22 Mei 1996. Ruang TV. Setelah enam tahun menjadi seorang Juventino, akhirnya kesampaian juga menyaksikan Juve di final Piala Champions! (Dulu, Champions League masih bernama Champions Cup). Walau musti begadang, sukurlah bokap mengijinkan!

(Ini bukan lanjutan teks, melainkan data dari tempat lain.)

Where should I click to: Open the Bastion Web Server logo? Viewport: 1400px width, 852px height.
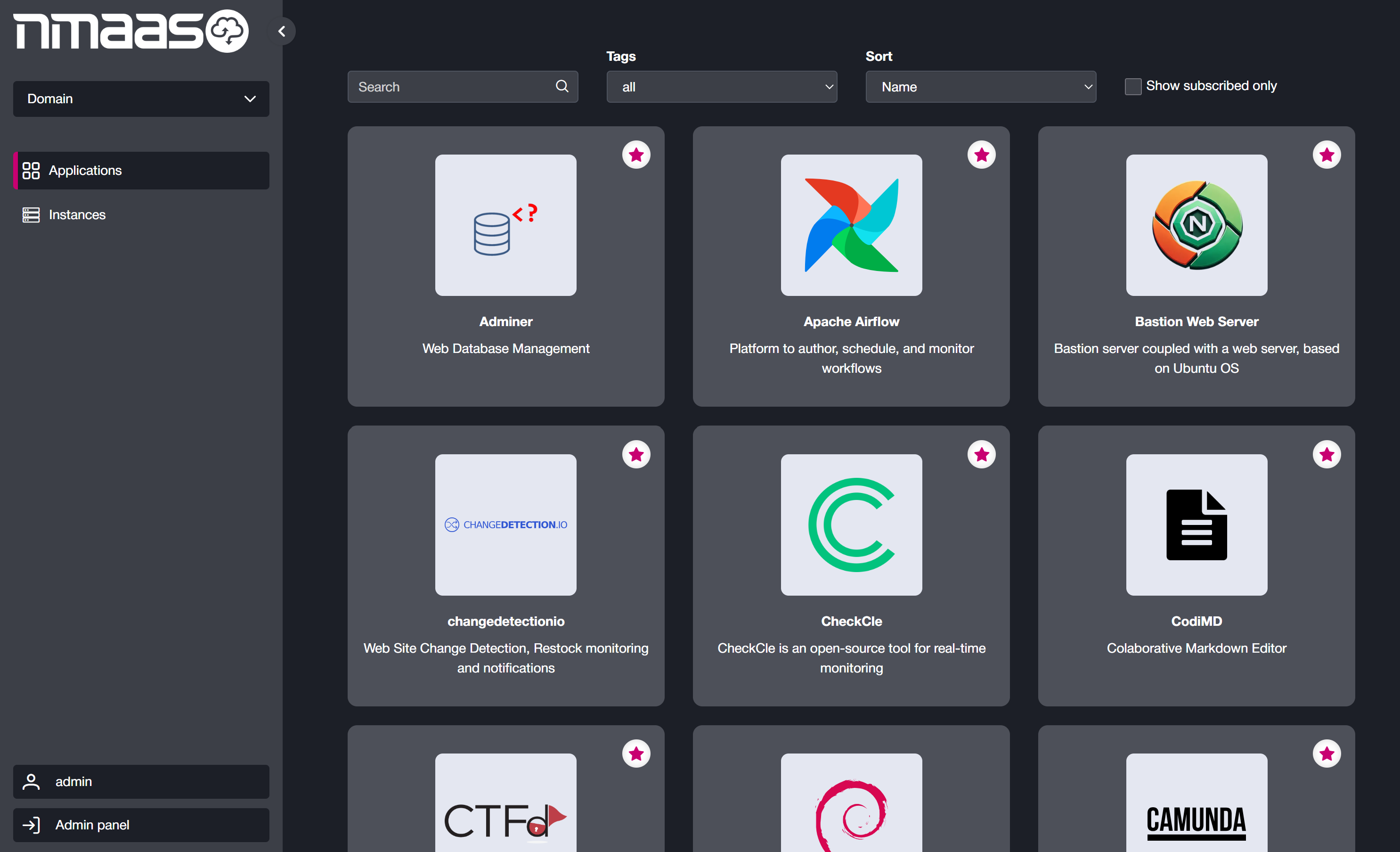click(x=1196, y=225)
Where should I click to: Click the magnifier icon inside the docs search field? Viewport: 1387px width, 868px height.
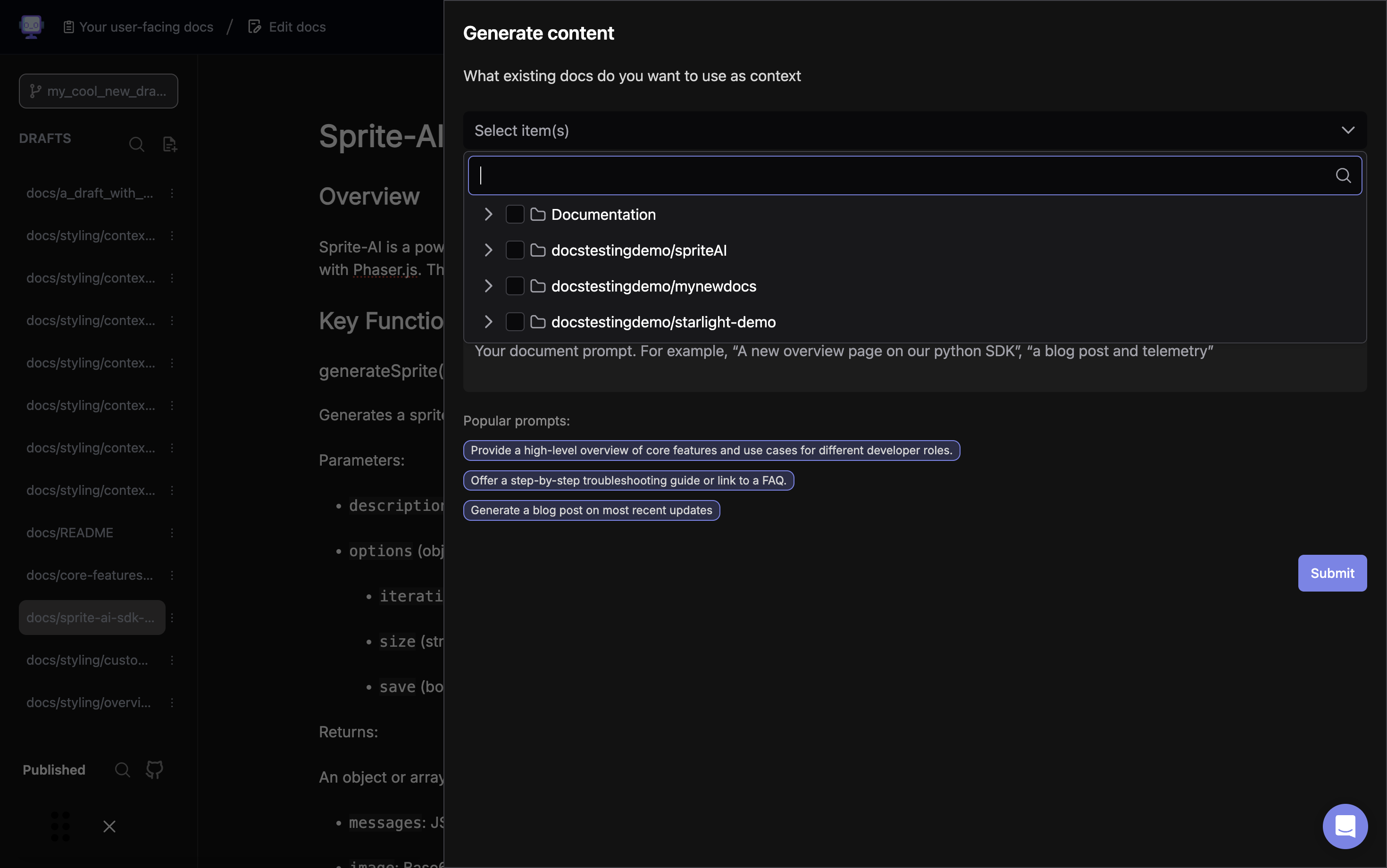pos(1343,175)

Lolos sebagai juara grup, Juve berhadapan dengan Real Madrid di partai perempat-final. Setelah kalah 0-1 melalui gol Raul di Santiago Bernabeu, Juve membalasnya di Delle Alpi dengan gol-gol dari Del Piero dan Michele Padovano tanpa balas. Dengan agregat 2-1, Juve pun lolos ke semifinal untuk menghadapi Nantes. Juara Prancis ini berhasil kita tekuk 2-0 di kandang dengan gol-gol dari kapten Gianluca Vialli dan Vladimir Jugovic dan pada saat tandang, Juve sempat memimpin 2-1 melalui gol-gol Vialli dan Paolo Sousa. Melihat jarak yang cukup jauh, Juve pun mengendorkan serangan dan Nantes berhasil berbalik unggul 3-2 sampai akhir pertandingan. Dengan agregat 4-3, Juve lolos ke partai final menghadapi juara bertahan Ajax Amsterdam di Stadion Olimpico Roma.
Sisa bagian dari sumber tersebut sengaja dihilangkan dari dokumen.